NoisFre: Noise-Tolerant Memory Fingerprints from Commodity Devices for Security Functions

Given the ubiquity of memory in commodity electronic devices, fingerprinting memory is a compelling proposition, especially for low-end Internet of Things (IoT) devices where cryptographic modules are often unavailable. However, the use of fingerprints in security functions is challenged by the inexact reproductions of fingerprints from the same device at different time instances due to various noise sources causing, small, but unpredictable variations in fingerprint measurements. Our study formulates a novel and \textit{pragmatic} approach to achieve the elusive goal of affording highly reliable fingerprints from device memories. We investigate the transformation of raw fingerprints into a noise-tolerant space where the generation of fingerprints from memory biometrics is intrinsically highly reliable. Further, we derive formal performance bounds to support practitioners to adopt our methods for practical applications. Subsequently, we demonstrate the expressive power of our formalization by using it to investigate the practicability of extracting noise-tolerant fingerprints from commodity devices. We have employed a set of 38 memory chips including SRAM (69,206,016 cells), Flash (3,902,976 cells) and EEPROM (32,768 cells) ubiquitously embedded in low-end commodity devices from 6 different manufacturers for extensive experimental validations.
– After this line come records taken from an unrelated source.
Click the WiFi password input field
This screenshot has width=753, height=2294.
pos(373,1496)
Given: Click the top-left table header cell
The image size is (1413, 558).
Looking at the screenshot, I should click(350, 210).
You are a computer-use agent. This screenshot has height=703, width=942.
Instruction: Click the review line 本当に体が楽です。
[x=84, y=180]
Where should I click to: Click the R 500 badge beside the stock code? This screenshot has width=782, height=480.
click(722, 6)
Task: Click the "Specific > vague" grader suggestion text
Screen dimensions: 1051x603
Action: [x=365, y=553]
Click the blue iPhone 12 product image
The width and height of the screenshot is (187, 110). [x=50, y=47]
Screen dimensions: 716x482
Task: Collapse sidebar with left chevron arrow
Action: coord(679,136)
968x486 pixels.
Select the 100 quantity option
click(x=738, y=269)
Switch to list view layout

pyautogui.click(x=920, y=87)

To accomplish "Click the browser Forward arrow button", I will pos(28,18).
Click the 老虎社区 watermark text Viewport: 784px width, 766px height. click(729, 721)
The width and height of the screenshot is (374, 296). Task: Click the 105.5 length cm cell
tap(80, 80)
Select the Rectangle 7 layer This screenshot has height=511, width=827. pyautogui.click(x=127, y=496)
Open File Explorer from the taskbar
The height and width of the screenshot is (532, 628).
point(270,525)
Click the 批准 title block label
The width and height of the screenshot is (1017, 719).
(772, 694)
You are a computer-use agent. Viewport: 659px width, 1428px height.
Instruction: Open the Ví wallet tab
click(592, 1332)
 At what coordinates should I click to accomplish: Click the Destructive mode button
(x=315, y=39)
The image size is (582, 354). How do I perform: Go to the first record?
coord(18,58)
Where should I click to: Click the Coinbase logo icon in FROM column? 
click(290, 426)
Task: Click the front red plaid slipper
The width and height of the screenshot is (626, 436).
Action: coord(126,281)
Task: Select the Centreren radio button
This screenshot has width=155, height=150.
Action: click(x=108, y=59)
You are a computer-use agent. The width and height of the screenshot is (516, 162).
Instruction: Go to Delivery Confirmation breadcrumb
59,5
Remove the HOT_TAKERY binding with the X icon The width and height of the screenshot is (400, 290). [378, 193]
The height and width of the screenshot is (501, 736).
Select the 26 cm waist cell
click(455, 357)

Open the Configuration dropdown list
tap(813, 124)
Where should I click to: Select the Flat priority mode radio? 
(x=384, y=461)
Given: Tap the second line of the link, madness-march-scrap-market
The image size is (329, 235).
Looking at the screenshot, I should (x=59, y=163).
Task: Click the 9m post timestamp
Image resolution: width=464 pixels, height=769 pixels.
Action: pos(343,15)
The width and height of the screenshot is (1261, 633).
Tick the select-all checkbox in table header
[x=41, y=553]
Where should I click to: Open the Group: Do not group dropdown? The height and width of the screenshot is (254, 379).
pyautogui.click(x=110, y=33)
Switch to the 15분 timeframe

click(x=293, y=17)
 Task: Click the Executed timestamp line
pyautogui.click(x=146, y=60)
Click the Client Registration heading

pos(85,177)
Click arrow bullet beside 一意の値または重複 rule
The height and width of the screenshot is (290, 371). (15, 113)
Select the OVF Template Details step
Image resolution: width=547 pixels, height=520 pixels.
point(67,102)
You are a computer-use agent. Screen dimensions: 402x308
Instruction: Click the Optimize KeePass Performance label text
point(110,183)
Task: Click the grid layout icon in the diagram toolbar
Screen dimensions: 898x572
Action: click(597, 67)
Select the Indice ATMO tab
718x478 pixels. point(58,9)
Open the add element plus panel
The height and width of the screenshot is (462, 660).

Our results demonstrate that noise-tolerant fingerprints -- achieving a key failure rate less than $10^{-6}$ -- can always be efficiently afforded from tested memories with a solely fingerprint snap-shot enrollment. Further, we employ a low-cost wearable Bluetooth inertial sensor and demonstrate a practical, end-to-end implementation of a remote attestation security function built upon a root key from noise-tolerant SRAM fingerprints generated on demand and at run-time.